**Reading passage:**
# B13 Backyard JDM Swap, Comments Please!



## TREYDEE (Jul 10, 2002)

Old engine!!!!!!!




































New Engine!!!!!!!



















Total Cost for swap $750


----------



## Niss200SXGTR (May 31, 2002)

what engine did you do?! is that an SER?


----------



## Sentra GTR-1 (Aug 2, 2002)

*Did you upgrade?*

did you upgrade to a fresher SR20DE or the Nissan Primera engine? B13 Tsuru headlight conversion as well huh? looks tight!
Keep it up boss!


----------



## ScarCrow28 (May 14, 2002)

y does it look like you were able to do that without a engine picker???


----------



## TREYDEE (Jul 10, 2002)

A few weeks ago I let the oil get to low and
my USDM sr20 strated to knock,I meet a guy named 
Geo who lives in Miami that has a 94 SE-R,And he
hooked me up with a good ass price for the JDM 10:1 swap.
Also they did use a picker but only to lower the engine from
bottom of the bay, its much easier this way.He was done
in about 7 hours with alittle help!!!!

Oyea,I had already had the Tsuru headlights!!!!!!!!
I got the taillights also


----------



## ScarCrow28 (May 14, 2002)

i like your rims. i've always been partial to edgy looking 5 spokes. although personally i like the look of 15s better. to me the sentra has a bit of rally car in them. a bit of rubber can look great whith the right style rim.


----------



## TREYDEE (Jul 10, 2002)

I sold those rims and I got these for now!!!


----------



## ScarCrow28 (May 14, 2002)

i'd never thought id say this but those gold rims actually match the maroon sentra pretty well!

and i've never noticed this, but i'm assuming the red one is a factory ser, while the silver was not. because the front spoiler seems to be lower on the red car. i never knew the spoilers were different


----------



## TREYDEE (Jul 10, 2002)

Sorry bud they are both factory se-r's,the 94 models have
a lower lip.The silver one is a 91 SE-R!!!!!!!!!


----------



## ScarCrow28 (May 14, 2002)

i see said the blind man to his deaf son on the phone!

anyway thanx for clearing that up.


----------



## Sentra GTR-1 (Aug 2, 2002)

*On the subject of your Tsuru Taillights*

Hey yo.....your sentra is tight I have the tsuru tail lights on my 1994 Sentra 4 Door as well. There awesome but my question is where did you get the clear center Lights? (the lights closest to the license plate) Are those the Nis-Knacks clear Taillights? Any help where i can get those would be greatly appreciated. Tight car again! Great job!


----------



## TREYDEE (Jul 10, 2002)

Yes, they are NIS-KNACKS I paid $110 bucks for them cuase
I ordered the trim panal with it,otherwise it would have oly
cost me $65 bucks.My Sentra is one of the most unique down
there in Ft.Lauderdale!!!!

**Directives:**
• A. Rewrite the stretch of the B13 swap thread from "Sorry bud they" through "clearing that up.", substituting "white" for "silver".
• B. In the B13 swap thread, what did the poster pay for the Nis-Knacks taillights when ordered with the trim panel?
• C. List every username that posts in the B13 swap thread.
The lines placed after this point have no connection to the B13 swap thread.

**Entries shown:**
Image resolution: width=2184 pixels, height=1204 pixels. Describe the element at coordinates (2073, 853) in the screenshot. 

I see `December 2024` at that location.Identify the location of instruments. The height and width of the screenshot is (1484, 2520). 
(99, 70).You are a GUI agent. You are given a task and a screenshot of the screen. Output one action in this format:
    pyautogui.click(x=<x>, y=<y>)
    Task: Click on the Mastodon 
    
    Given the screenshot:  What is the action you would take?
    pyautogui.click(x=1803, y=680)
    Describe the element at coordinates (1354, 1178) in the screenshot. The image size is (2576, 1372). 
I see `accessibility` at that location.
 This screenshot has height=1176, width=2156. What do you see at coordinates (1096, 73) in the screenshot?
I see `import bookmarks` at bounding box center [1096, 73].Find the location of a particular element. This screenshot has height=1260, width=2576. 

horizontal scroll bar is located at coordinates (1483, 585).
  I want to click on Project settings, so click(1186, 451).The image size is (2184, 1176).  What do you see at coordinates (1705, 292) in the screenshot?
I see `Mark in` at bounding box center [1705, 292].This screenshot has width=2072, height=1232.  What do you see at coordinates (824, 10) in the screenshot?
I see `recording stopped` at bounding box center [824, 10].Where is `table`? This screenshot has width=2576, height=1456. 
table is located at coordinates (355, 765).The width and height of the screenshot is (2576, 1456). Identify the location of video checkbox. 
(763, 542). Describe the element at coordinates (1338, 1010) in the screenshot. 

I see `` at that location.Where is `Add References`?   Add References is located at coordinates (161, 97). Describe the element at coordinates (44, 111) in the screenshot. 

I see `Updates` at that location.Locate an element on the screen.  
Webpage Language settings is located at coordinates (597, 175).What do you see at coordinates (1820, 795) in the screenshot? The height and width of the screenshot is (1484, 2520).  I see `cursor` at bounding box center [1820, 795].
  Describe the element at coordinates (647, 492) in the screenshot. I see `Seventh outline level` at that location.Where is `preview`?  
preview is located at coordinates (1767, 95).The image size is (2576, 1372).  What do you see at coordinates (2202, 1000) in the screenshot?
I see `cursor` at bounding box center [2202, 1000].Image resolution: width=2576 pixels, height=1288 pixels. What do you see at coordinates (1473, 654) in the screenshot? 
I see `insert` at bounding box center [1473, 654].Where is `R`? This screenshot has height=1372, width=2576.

**The answers:**
• A.
Sorry bud they are both factory se-r's,the 94 models have
a lower lip.The white one is a 91 SE-R!!!!!!!!!


----------



## ScarCrow28 (May 14, 2002)

i see said the blind man to his deaf son on the phone!

anyway thanx for clearing that up.

• B. $110

• C. TREYDEE, Niss200SXGTR, Sentra GTR-1, ScarCrow28